A recent example is Uniswap’s partnership with BlackRock on tokenized funds. Uniswap didn’t position DeFi as a replacement for traditional asset management but instead provided permissionless secondary market liquidity for products issued under BlackRock’s existing regulatory and fund structures. This integration didn’t require BlackRock to abandon its current model; it simply extended it on-chain.

Once your solution passes procurement and is officially deployed, it’s still possible—and advisable—to pursue larger goals later.

Enterprises Hedge Their Bets; You Want to Be That “Right Hedge”

This risk aversion manifests in predictable behaviors: organizations hedge their bets, often on a large scale.

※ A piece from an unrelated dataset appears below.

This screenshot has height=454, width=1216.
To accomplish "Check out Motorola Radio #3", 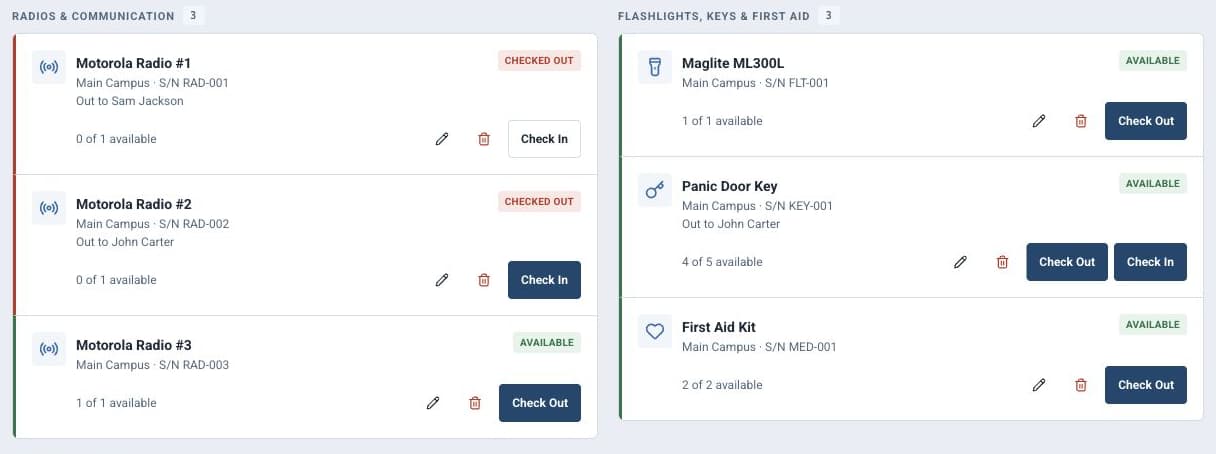I will tap(540, 403).
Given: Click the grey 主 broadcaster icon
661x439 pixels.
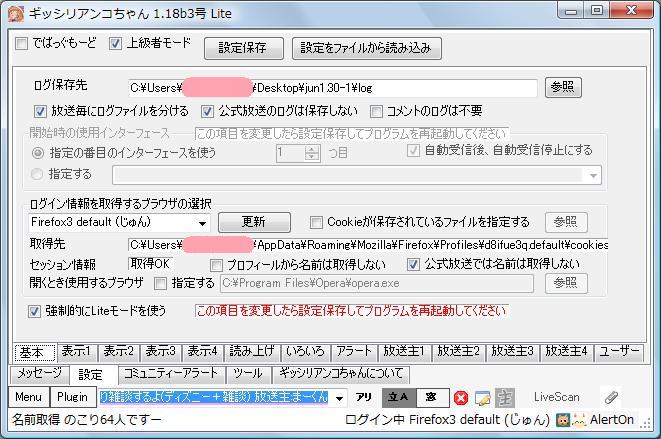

Large enterprises don’t put all their eggs in one basket with emerging infrastructure; instead, they run multiple experiments simultaneously. They allocate small budgets to several vendors, test various solutions within innovation teams, or run pilots without touching core systems. This approach preserves options and limits exposure.

But founders should beware: being chosen doesn’t mean being adopted. Many crypto companies are just options for enterprises to test the waters. Pilots are fine, but there’s no need to scale prematurely.

The real goal is to become the “most promising hedge.” Achieving this requires not only technical superiority but also professionalism.

Why Professionalism Outweighs Purity

In these markets, clarity, predictability, and credibility often beat pure innovation: technical excellence alone rarely wins. That’s why professionalism is critical—it reduces uncertainty.

By professionalism, we mean designing and presenting products with full awareness of institutional realities—legal constraints, governance processes, existing systems—and operating within those frameworks. Following established practices signals that the product is governable, auditable, and controllable. Whether or not this aligns with the ideals of decentralization or crypto ethos, enterprises view technology through this lens.

This isn’t resistance to change; it’s a rational response to incentives.

Obsessing over ideological purity—be it “decentralization,” “trustlessness,” or other crypto principles—rarely convinces institutions bound by law, regulation, and reputation. Expecting enterprises to fully embrace a “complete vision” overnight is unrealistic and overly ambitious.

Of course, there are breakthrough cases where cutting-edge tech and ideological purity align. LayerZero’s recent launch of the new public chain Zero aims to address enterprise scalability and interoperability while maintaining core decentralization and permissionless innovation principles.

But Zero’s real innovation isn’t just architecture; it’s organizational design. Instead of building a one-size-fits-all network and expecting enterprises to adapt, it collaborates with key partners to create dedicated “Zones” for specific use cases like payments, settlement, and capital markets.

Zero’s architecture, team commitment to these applications, and LayerZero’s brand credibility have significantly eased concerns among large traditional financial institutions. This combination has led firms like Citadel, DTCC, and ICE to become partners.

Founders often interpret enterprise resistance as mere conservatism, bureaucracy, or shortsightedness. Sometimes that’s true, but more often, it’s because most institutions are rational: their goal is to sustain operations, preserve capital, protect reputation, and withstand scrutiny.

In such environments, the most successful technology isn’t necessarily the most elegant or ideologically pure but the one that best fits the enterprise’s current reality.

These insights help us understand the long-term potential of blockchain infrastructure in the enterprise sector.

Transformation rarely happens overnight. Looking back at the 2010s “digital transformation”: despite the technology existing for years, most large companies still modernized core systems gradually, often spending huge sums on consulting firms. Large-scale digital transformation is a step-by-step process—integrating carefully, expanding based on proven use cases, rather than complete overnight replacement. That’s the reality of enterprise change.

Successful founders are those who understand how to implement in phases, not those demanding a full vision from the start.